─── Dataset entries

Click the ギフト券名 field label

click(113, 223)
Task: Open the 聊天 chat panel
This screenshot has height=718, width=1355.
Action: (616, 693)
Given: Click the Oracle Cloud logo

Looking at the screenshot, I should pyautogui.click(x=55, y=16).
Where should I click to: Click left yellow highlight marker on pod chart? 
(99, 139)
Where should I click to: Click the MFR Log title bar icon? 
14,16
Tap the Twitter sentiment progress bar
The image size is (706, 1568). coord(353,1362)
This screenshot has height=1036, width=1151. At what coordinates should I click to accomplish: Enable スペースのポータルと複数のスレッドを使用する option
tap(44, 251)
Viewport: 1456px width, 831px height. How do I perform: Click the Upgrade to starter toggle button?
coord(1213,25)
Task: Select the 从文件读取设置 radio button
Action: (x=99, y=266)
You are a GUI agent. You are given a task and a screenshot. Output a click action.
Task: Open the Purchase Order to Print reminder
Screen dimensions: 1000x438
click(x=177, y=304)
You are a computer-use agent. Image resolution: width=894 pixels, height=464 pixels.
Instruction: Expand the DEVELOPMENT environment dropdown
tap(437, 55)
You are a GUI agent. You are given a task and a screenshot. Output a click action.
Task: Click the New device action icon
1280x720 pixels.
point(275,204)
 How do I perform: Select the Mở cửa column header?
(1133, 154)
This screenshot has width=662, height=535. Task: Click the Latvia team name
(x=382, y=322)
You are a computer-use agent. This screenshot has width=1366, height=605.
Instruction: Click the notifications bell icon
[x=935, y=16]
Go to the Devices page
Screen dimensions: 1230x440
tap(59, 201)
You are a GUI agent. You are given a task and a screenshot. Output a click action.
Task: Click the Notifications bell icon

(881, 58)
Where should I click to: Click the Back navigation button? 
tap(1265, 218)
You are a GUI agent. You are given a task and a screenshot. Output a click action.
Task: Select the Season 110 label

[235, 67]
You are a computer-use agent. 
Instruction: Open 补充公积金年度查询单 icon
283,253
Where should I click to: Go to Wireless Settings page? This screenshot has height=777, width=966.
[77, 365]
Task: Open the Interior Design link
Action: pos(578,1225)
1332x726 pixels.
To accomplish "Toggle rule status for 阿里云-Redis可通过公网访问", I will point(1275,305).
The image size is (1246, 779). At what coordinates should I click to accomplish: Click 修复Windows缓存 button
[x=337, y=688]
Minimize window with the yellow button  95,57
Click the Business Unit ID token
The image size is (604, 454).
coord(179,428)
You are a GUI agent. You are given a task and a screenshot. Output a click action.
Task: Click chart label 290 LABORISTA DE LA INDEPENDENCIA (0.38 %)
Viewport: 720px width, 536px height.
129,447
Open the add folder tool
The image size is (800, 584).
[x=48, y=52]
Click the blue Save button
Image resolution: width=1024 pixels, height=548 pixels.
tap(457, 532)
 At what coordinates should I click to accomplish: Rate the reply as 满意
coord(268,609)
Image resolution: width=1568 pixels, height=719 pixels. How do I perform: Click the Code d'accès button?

──────

Look through the entries above; copy each line where the string "computer" appears.

You are a computer-use agent. Image resolution: width=894 pixels, height=464 pixels.
You are a computer-use agent. This screenshot has width=1366, height=605.
You are a computer-use agent. 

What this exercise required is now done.